On Saturday, October 25th, 2003, we drove out from Los Angeles, met the landscapers at dawn. I had previously arranged purchasing water from Dave at Star’s Way Out over beers. He generously offered us the hose to his well. After some time, the truck was filled with water, seed and dye. From there, we drove out Iron Age Road to “Jerry’s Land”. Working from the preparatory collages and printed images of my tongue’s topography, I charted the pattern in a 150 x 150 square yard grid with construction flags. Then, I walked-off and outlined three, oval, organic-looking shapes. Next, these shapes were filled-in with hydroseed mulch sprayed to my specifications by two professional landscapers. As they sprayed mulch, I defined the borders. I edged their form by masking the desert crust with a large sheet of cardboard crafted into a makeshift shield. As I crouched down, I held the cardboard upright and hid behind it. The cardboard blocked my vision as it protected me from being doused in spray.
The slurry swept past in waves. I followed in step with its sound. Blind to the resulting image, I painted by sound and feel. I privileged these “lesser” senses, sound and touch, over vision and painted with my ears. The limits of the form were defined. Shape was silhouetted against open desert.

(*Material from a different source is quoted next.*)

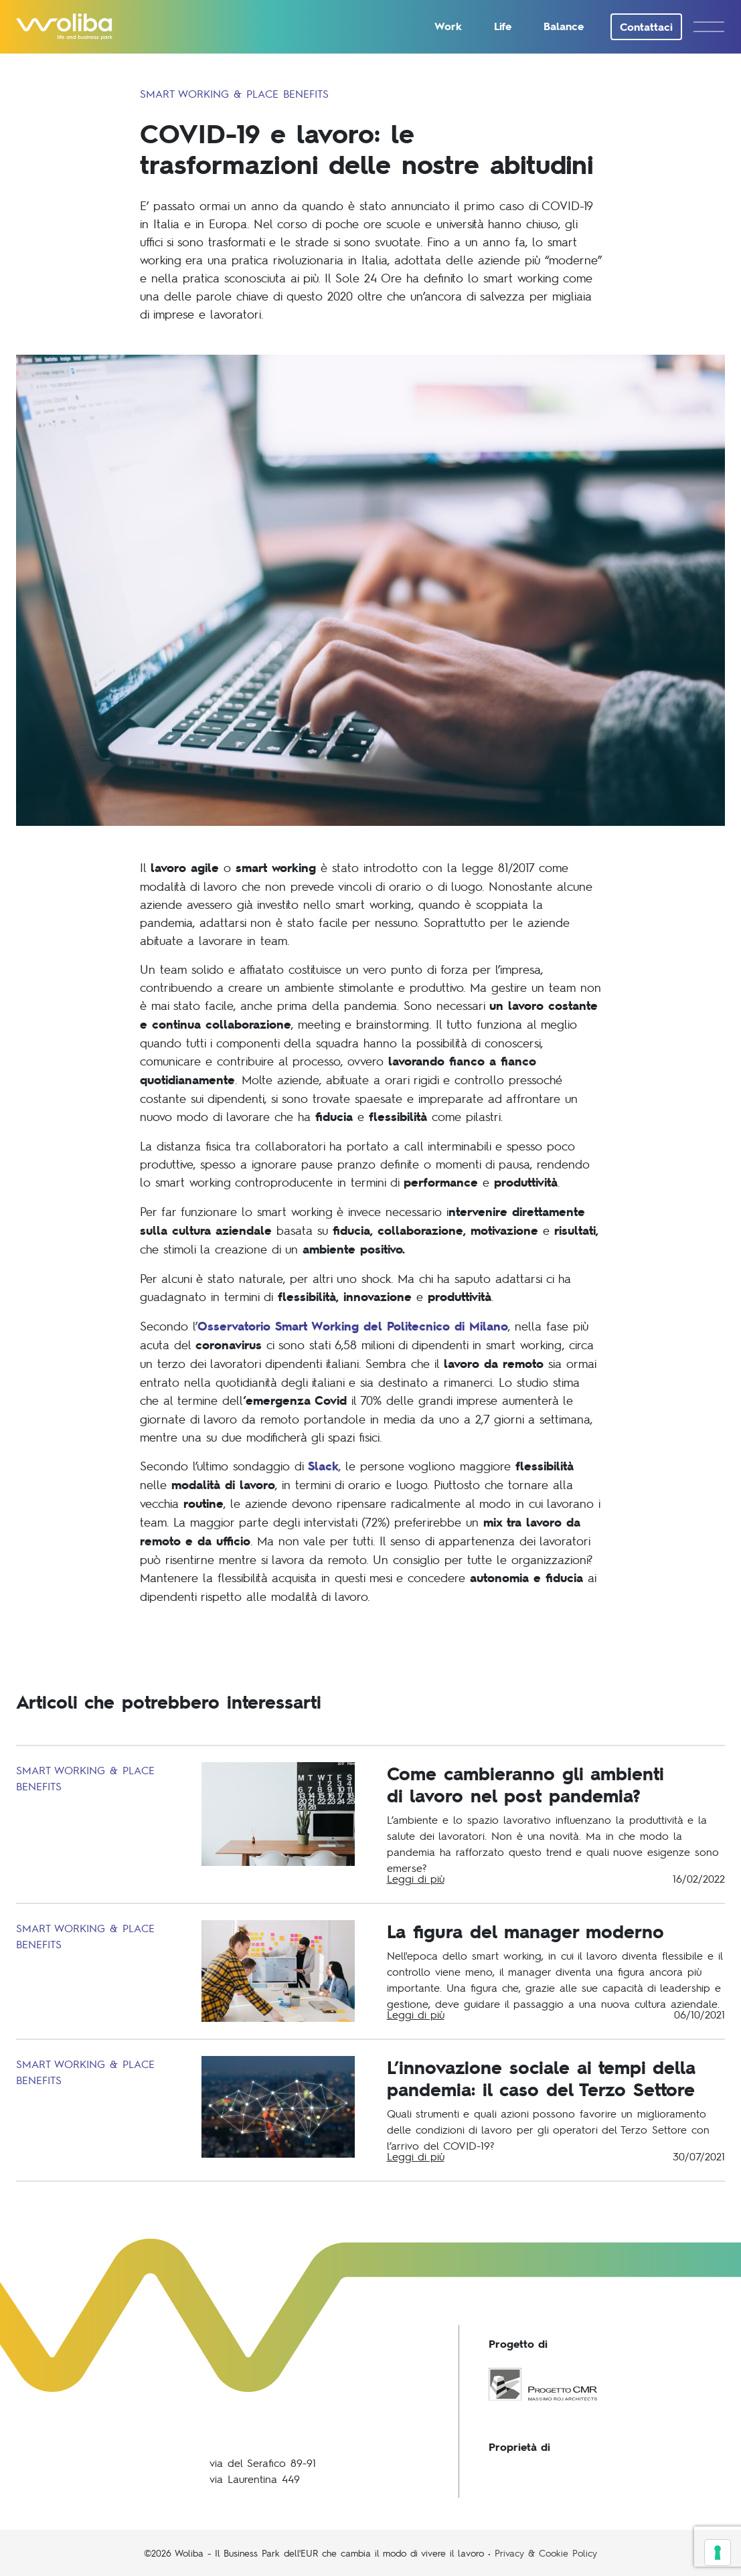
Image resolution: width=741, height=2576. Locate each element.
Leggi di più (415, 1878)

The border of the design, albeit a soft and porous boundary, contained diaphanous material. Minute, liquid particles accumulated. Color filled form and line made shape. As a result, drawing and painting by sound and not sight was one of the most interesting and unanticipated moments of the project. I continue to pursue a trans-sensory painting approach in my current painting practice.
The curve in one of the painted forms acted like an eddy in which the spectators to the site clustered. The design of the form lent temporary reprieve to open space. Friends gathered in this curve; Alan Koch, Linda Tallman, Kathleen Johnson, Giovanni Jance, Conny Purtill, Jenelle Porter, Chris James, Chris Young, Connie Walsh and myself. We stood, surprisingly, very near to each other, considering the abundance of space. We watched the sun set. Painted design created and framed social space in response to the vastness of the desert. It enclosed but also embraced.
The painting was short-lived. It was documented with film and video and recorded with and without the orange flags. The photosensitive dye in the mulch faded quickly from green to brown and eventually, completely disintegrated and disappeared within weeks.
In hindsight, my desert test site project partially responded to Lucy Lippard’s call in “From the Center, Feminist’s Essays on Women’s Art” (1976) for women artists to address pregnancy more often in their art. In part, “Geographic Tongue” was a temporary monument to miscarriage. It memorialized miscarriage with a painting of an entropic, fetal effigy. This impermanent artwork operated metonymically as loss.